Exercise
Your answer should hold all lines of the entries that include the word "computer".
··· Data for this task ···
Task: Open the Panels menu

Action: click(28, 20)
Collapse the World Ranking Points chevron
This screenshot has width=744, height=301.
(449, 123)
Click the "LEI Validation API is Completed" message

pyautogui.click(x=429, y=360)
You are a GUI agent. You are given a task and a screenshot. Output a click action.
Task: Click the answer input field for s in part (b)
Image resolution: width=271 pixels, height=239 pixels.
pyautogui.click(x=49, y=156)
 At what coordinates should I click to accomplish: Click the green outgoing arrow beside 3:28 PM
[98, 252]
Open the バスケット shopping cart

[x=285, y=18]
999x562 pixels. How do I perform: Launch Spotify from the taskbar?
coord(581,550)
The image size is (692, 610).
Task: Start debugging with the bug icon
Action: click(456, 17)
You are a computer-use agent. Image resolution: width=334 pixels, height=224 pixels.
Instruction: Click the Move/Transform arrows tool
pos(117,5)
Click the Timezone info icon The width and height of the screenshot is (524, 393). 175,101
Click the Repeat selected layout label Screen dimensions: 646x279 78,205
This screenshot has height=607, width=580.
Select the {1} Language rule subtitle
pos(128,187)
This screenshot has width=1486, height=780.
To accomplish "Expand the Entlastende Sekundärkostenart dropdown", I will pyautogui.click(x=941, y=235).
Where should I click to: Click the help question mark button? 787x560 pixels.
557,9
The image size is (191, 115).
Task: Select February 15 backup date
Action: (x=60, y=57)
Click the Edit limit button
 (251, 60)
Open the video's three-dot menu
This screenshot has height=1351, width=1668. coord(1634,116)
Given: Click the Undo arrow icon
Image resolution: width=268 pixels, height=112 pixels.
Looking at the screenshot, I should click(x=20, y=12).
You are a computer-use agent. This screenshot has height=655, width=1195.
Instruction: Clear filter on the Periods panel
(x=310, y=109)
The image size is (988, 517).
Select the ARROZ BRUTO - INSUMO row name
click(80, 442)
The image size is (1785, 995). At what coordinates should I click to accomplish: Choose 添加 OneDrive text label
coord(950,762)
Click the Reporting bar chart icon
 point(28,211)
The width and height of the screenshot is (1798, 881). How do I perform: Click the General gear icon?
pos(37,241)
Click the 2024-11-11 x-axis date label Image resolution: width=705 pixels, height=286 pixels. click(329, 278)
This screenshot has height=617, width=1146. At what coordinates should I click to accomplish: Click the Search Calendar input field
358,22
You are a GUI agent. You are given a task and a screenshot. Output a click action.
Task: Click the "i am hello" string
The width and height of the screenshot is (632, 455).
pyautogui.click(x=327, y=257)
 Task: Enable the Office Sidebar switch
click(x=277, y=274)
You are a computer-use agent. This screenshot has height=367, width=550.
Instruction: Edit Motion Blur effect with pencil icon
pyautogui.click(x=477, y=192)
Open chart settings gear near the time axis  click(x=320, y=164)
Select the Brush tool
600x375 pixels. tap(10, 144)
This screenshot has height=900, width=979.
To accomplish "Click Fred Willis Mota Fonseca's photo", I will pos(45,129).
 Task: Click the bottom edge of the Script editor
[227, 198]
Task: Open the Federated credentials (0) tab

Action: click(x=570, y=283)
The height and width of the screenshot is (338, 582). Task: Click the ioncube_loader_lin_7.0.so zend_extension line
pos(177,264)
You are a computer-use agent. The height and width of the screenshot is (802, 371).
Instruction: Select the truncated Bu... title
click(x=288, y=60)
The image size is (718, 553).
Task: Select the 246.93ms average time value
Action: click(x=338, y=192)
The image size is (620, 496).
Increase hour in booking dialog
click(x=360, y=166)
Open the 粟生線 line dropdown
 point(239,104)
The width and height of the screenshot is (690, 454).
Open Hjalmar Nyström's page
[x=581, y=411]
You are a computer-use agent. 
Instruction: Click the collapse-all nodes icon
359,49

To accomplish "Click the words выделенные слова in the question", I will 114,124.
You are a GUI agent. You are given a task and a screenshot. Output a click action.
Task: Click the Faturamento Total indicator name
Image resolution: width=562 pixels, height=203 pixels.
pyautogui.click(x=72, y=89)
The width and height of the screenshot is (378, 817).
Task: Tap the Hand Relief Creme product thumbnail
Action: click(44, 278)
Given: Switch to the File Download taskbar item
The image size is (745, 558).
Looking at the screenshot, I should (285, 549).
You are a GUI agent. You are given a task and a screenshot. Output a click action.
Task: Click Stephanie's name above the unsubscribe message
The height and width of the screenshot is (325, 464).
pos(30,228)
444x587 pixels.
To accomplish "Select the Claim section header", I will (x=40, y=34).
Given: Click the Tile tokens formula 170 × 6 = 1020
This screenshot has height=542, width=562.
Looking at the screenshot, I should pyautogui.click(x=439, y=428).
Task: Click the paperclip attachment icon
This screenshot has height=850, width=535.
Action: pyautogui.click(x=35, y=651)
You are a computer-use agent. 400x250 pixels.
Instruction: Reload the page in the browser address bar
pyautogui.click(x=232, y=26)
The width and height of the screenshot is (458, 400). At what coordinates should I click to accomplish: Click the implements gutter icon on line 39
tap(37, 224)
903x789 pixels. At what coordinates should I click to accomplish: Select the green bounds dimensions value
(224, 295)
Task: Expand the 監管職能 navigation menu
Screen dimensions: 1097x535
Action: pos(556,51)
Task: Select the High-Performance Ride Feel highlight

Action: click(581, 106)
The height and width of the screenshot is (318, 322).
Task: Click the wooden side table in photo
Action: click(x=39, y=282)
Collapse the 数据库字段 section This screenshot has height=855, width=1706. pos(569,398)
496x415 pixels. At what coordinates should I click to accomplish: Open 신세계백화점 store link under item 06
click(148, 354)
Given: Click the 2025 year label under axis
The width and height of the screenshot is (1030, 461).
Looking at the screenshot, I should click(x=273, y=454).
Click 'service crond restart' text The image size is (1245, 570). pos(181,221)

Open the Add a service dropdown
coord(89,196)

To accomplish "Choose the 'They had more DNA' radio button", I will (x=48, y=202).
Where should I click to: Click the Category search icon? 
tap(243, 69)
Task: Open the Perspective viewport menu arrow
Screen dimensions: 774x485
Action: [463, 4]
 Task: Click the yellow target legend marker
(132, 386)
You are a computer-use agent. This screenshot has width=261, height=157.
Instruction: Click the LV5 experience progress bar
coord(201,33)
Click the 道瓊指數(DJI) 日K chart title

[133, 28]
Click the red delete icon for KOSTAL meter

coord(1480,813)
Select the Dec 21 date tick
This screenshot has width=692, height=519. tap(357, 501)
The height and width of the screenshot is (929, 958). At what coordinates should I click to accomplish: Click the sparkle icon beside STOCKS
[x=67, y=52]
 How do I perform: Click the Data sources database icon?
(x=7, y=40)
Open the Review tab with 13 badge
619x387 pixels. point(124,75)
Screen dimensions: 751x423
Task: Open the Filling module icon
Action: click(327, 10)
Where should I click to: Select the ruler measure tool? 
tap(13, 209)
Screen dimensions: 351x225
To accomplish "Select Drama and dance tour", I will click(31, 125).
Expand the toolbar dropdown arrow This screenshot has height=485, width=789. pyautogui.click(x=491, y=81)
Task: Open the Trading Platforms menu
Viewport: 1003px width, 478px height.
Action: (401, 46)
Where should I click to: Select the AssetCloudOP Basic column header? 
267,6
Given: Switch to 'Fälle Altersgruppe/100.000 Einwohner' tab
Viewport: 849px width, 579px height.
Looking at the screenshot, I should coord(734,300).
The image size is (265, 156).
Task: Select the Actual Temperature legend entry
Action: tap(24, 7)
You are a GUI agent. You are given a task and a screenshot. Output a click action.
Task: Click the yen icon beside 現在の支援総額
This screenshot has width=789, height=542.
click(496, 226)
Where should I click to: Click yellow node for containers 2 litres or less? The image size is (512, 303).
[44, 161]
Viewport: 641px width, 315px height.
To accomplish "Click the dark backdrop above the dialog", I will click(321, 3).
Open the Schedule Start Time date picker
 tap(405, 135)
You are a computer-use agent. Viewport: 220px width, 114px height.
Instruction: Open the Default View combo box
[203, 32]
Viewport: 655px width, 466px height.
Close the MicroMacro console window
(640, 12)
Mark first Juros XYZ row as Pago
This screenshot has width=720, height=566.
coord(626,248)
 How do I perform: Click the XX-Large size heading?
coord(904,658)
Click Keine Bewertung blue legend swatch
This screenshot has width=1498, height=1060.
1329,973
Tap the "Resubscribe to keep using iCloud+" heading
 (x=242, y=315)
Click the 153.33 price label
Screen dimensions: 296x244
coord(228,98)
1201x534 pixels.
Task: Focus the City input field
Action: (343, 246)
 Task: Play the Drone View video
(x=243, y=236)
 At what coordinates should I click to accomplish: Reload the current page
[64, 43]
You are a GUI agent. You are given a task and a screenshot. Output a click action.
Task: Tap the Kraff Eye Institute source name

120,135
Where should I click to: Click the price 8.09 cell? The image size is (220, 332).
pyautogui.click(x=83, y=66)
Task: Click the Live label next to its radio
···
Reply to the task
You are a computer-use agent. Image resolution: width=334 pixels, height=224 pixels.
You are a computer-use agent. This screenshot has height=655, width=1195.
You are a computer-use agent. This screenshot has height=367, width=550.
You are a computer-use agent. The height and width of the screenshot is (802, 371).
You are a computer-use agent. 
You are a computer-use agent. 400x250 pixels.
You are a computer-use agent. This screenshot has width=261, height=157.
You are a computer-use agent. Viewport: 220px width, 114px height.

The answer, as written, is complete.